Chinese, Australian ships try to verify potential 'pings' from Malaysia jet
SYDNEY/PERTH, Australia
(Reuters) - Chinese and Australian ships hunting for a missing Malaysia Airlines jetliner have picked up separate acoustic signals in different parts of a vast Indian Ocean search area and are trying to verify if one could be from the plane's black box recorders.
Australian search authorities said on Sunday a Chinese patrol vessel, the Haixun 01, had picked up a fleeting "ping" signal twice in recent days in waters west of Perth, near where investigators believe Malaysia Airlines Flight MH370 went down on March 8.
More planes and ships were being sent to assist in that area, but meanwhile, Australia's HMAS Ocean Shield had reported a separate "acoustic event" some 300 nautical miles away.
The Ocean Shield is carrying sophisticated U.S. Navy equipment designed to pick up signals sent from the black boxes, which may hold the key to why the aircraft ended up thousands of kilometers off course.
"We are treating each of them seriously. We need to ensure before we leave any of those areas that this does not have any connection with MH370," Retired Air Chief Marshal Angus Houston, head of the Australian agency coordinating the operation, told a media conference in Perth.
A black box detector deployed by the Haixun 01 picked up the signal with a frequency of 37.5kHz per second - the same as emitted by flight recorders - at about 25 degrees south and 101 degrees east, Xinhua reported on Saturday.
Australian search authorities said such a signal would be consistent with a black box, but both they and Xinhua stressed there was no conclusive evidence linking it to the Boeing 777.
"The 37.5kHz is the specific frequency that these locator pingers operate on," said Anish Patel, president of Sarasota, Florida-based Dukane Seacom, which made the black box locator.
"It's a very unique frequency, typically not found in background ocean noise," such as whales or other marine mammals, he told Reuters.
SOUTHERN AREA BACK IN FOCUS
Houston said analysis of earlier satellite data had again led investigators to refine the search area towards the southern part of the corridor.
"The area of the highest probability is, what we think, the southern part where Haixun 01 is operating. That is why we are really interested in the two acoustic encounters that Haixun 01 has had."
The water was around 4,500 meters (14,800 ft) deep in that part of the search area, Houston added.
Australian Prime Minister Tony Abbott said he was "hopeful but by no means certain" that the reported pulse signals were related to MH370.
"This is the most difficult search in human history. We are searching for an aircraft which is at the bottom of a very deep ocean and it is a very, very wide search area," Abbott told reporters in Tokyo, where he is on a visit.
Up to a dozen planes and 13 ships will be scouring three separate areas about 2,000 km (1,240 miles) northwest of Perth, Australia's Joint Agency Coordination Centre said on Sunday.
SONAR EQUIPMENT
Authorities have not ruled out mechanical problems as a cause of the plane's disappearance, but say the evidence, including loss of communications, suggests it was deliberately diverted.
Malaysian authorities have faced heavy criticism, particularly from China, for mismanaging the search and holding back information.
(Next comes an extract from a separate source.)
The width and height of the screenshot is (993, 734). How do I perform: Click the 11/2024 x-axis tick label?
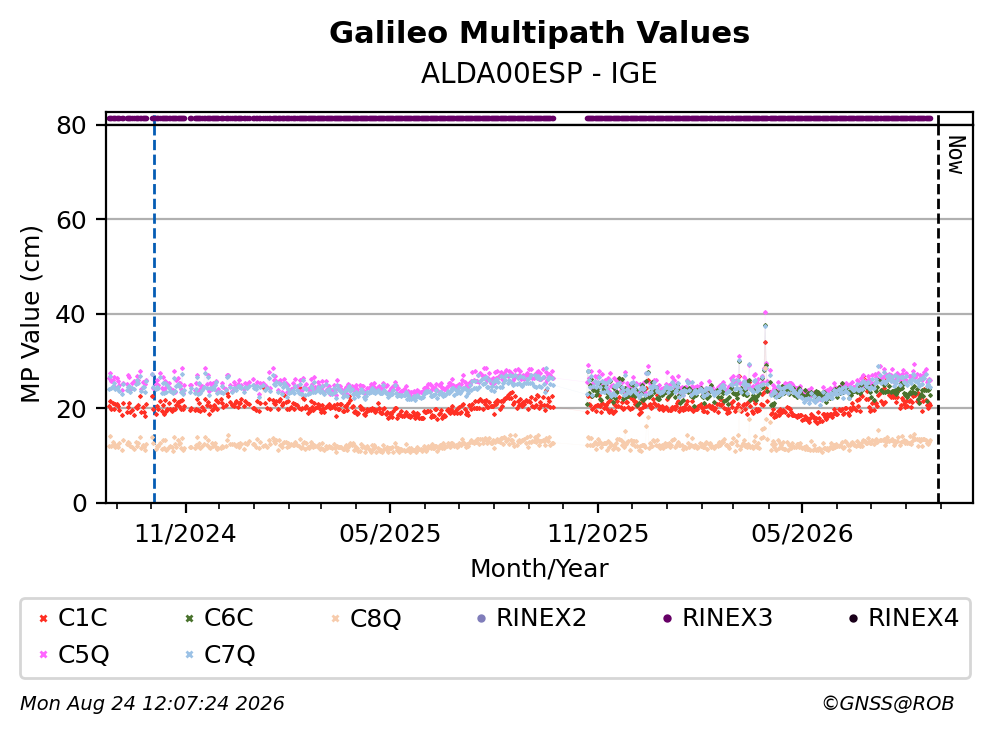click(185, 534)
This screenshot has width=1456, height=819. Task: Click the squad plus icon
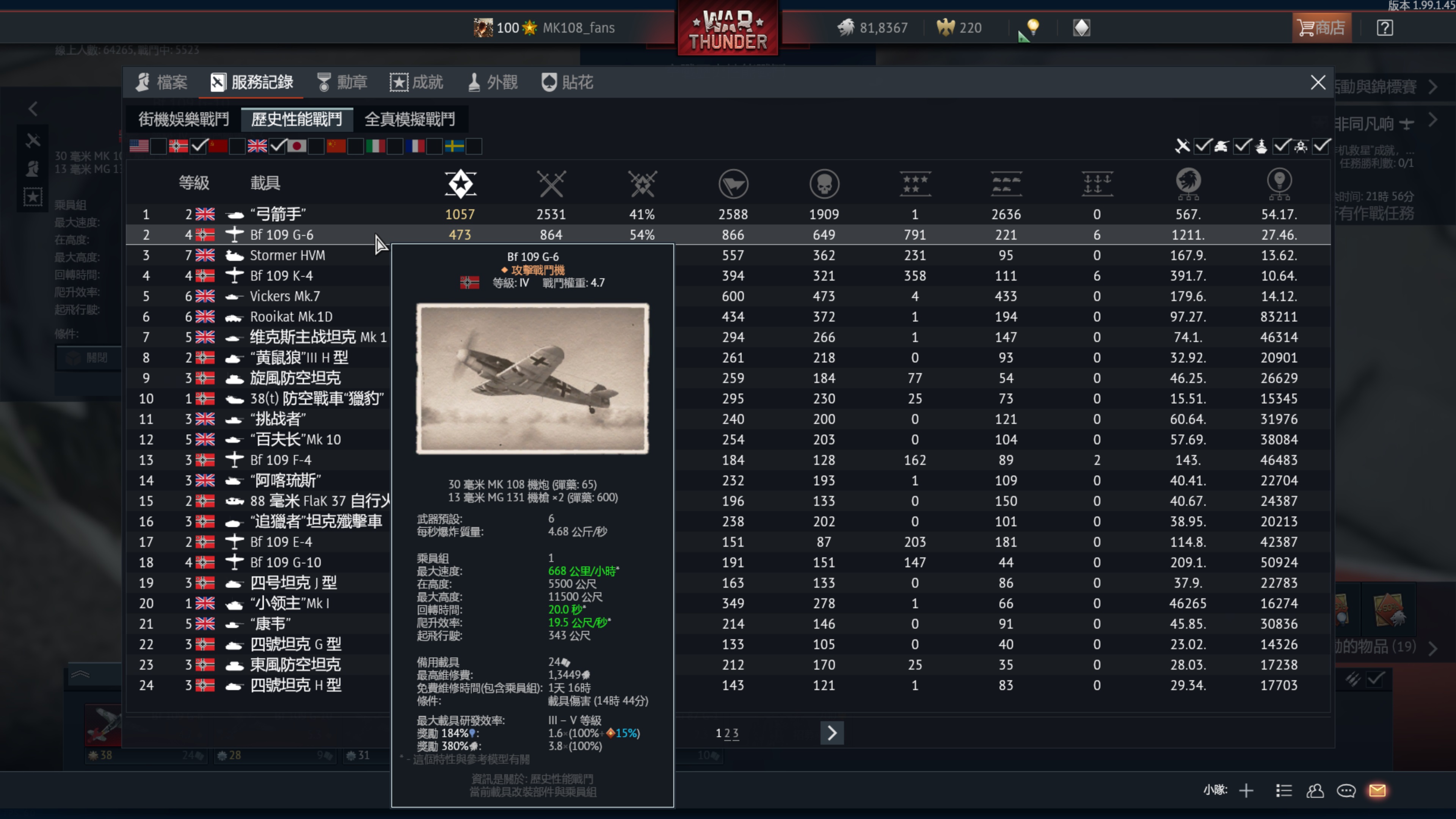click(x=1246, y=790)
Most of the 227 passengers were Chinese.
Malaysia said on Saturday it had launched a formal investigation into the plane's disappearance that would include experts from Australia, the United States, China, Britain and France.
Normally, a formal air safety investigation is not launched until wreckage is found. But there have been concerns that Malaysia's informal investigations to date have lacked the legal standing of an official inquiry convened under U.N. rules.
Under International Civil Aviation Organisation rules, the country where the aircraft is registered leads the investigation when the incident takes place in international waters.
Malaysian Defense Minister Hishammuddin Hussein said the investigation would comprise three groups: one would examine maintenance records, structures and systems; an "operations" group would study flight recorders, operations and meteorology; and a "medical and human factors" group would look into psychology, pathology and survival.